Author: Waldherr R, Derks H.
Journal: Verh Dtsch Ges Pathol; 1989; 73():71-82. PubMed ID: 2482637.
Abstract:
Three main types of global glomerular sclerosis (glomerular obsolescence) can be differentiated by light microscopy, immunohistochemistry and electron microscopy: the compressive type is characterized by an obliteration of the urinary space by type I collagen, the matrix type by a massive accumulation of mesangial matrix (sclerosis), and the insudative type is accompanied by marked subendothelial deposition of hyalin. Thus, different mechanisms may lead to glomerular obsolescence (scarring) even if mixed forms are frequently encountered. Segmental glomerular sclerosis represents a non-specific lesion observed in a variety of conditions. An increase in mesangial matrix and subendothelial deposition of hyalin material are the predominant histological features. The presence of segmental glomerular sclerosis, however, is of particular significance when occurring in the setting of an idiopathic nephrotic syndrome.

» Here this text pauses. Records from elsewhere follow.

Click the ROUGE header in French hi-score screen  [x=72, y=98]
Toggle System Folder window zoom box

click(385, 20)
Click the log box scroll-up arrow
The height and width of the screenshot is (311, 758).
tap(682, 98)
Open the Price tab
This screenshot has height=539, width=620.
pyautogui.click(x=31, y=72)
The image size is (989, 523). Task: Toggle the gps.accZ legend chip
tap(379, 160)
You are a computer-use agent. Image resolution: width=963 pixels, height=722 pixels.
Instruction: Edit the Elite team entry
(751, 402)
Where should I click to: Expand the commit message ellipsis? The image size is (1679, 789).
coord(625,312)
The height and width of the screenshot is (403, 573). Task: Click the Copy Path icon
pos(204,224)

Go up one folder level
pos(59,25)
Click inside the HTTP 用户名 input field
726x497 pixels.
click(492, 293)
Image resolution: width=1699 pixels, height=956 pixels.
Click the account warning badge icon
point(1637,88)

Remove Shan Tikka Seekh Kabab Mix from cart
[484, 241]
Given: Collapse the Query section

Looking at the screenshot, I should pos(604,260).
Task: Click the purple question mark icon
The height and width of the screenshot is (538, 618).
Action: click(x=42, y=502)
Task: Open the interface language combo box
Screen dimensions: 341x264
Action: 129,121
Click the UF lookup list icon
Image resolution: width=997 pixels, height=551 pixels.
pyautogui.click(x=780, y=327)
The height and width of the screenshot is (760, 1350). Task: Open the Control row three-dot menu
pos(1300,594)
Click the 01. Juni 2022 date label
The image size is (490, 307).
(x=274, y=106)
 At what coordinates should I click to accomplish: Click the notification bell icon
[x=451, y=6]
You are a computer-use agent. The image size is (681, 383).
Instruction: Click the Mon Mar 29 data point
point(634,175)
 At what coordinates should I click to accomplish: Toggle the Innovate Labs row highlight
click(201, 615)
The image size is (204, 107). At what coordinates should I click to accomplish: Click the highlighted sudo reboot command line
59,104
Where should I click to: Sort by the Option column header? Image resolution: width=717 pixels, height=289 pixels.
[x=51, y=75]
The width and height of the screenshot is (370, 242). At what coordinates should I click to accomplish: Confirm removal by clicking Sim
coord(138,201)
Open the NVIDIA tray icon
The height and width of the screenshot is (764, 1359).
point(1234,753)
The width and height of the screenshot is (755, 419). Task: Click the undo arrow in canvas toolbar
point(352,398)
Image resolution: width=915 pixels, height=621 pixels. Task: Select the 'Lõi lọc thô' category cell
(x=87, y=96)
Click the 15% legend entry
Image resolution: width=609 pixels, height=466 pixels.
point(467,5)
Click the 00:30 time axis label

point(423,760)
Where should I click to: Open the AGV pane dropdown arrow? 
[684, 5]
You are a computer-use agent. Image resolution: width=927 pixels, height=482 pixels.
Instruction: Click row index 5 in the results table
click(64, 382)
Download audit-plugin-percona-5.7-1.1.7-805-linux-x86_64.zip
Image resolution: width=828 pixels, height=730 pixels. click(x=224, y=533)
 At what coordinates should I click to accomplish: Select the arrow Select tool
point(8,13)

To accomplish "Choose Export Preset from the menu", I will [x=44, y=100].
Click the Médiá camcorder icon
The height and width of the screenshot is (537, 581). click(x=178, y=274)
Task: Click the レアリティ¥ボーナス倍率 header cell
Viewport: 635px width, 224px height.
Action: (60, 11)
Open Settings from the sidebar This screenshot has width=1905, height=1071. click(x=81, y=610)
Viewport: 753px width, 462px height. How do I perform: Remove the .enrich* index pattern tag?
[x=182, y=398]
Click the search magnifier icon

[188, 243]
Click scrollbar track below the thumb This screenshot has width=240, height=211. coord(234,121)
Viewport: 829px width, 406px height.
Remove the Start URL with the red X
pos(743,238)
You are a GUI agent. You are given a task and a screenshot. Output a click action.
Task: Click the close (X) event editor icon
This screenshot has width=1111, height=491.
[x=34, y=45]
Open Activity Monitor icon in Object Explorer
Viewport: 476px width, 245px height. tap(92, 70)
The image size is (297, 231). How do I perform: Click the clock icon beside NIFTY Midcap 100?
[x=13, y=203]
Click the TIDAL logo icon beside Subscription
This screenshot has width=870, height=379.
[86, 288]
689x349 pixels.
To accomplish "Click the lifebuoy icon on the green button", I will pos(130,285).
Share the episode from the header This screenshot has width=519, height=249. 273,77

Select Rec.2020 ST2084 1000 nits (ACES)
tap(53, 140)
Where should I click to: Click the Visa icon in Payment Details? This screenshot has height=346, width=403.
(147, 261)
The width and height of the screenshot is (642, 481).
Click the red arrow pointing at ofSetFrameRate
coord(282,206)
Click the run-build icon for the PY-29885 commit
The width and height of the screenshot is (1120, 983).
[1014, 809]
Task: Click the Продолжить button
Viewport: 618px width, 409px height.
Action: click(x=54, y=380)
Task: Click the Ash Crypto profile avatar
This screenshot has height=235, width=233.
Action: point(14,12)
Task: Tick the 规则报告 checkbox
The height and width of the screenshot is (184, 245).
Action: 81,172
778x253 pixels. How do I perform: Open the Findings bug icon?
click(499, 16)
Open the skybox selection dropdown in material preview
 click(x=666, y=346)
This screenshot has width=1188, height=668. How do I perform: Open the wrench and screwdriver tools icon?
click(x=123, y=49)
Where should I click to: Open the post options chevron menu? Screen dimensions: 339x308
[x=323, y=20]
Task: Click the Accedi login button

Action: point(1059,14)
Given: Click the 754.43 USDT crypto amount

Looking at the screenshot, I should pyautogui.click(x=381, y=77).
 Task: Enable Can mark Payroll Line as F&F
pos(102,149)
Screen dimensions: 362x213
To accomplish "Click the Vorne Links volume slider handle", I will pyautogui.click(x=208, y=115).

The majority of patients (90%) are steroid-resistant and prone to develop renal failure. A rapidly progressive course is frequently observed when segmental lesions are superimposed to diffuse mesangial proliferation. The relationship between minimal change nephrotic syndrome and focal segmental glomerular sclerosis is still controversial. It is uncertain whether they represent two distinct, unrelated entities or whether they belong to the spectrum of a disease with focal segmental glomerular sclerosis being the more ominous end of the spectrum. The pathogenesis of segmental glomerulosclerosis is discussed.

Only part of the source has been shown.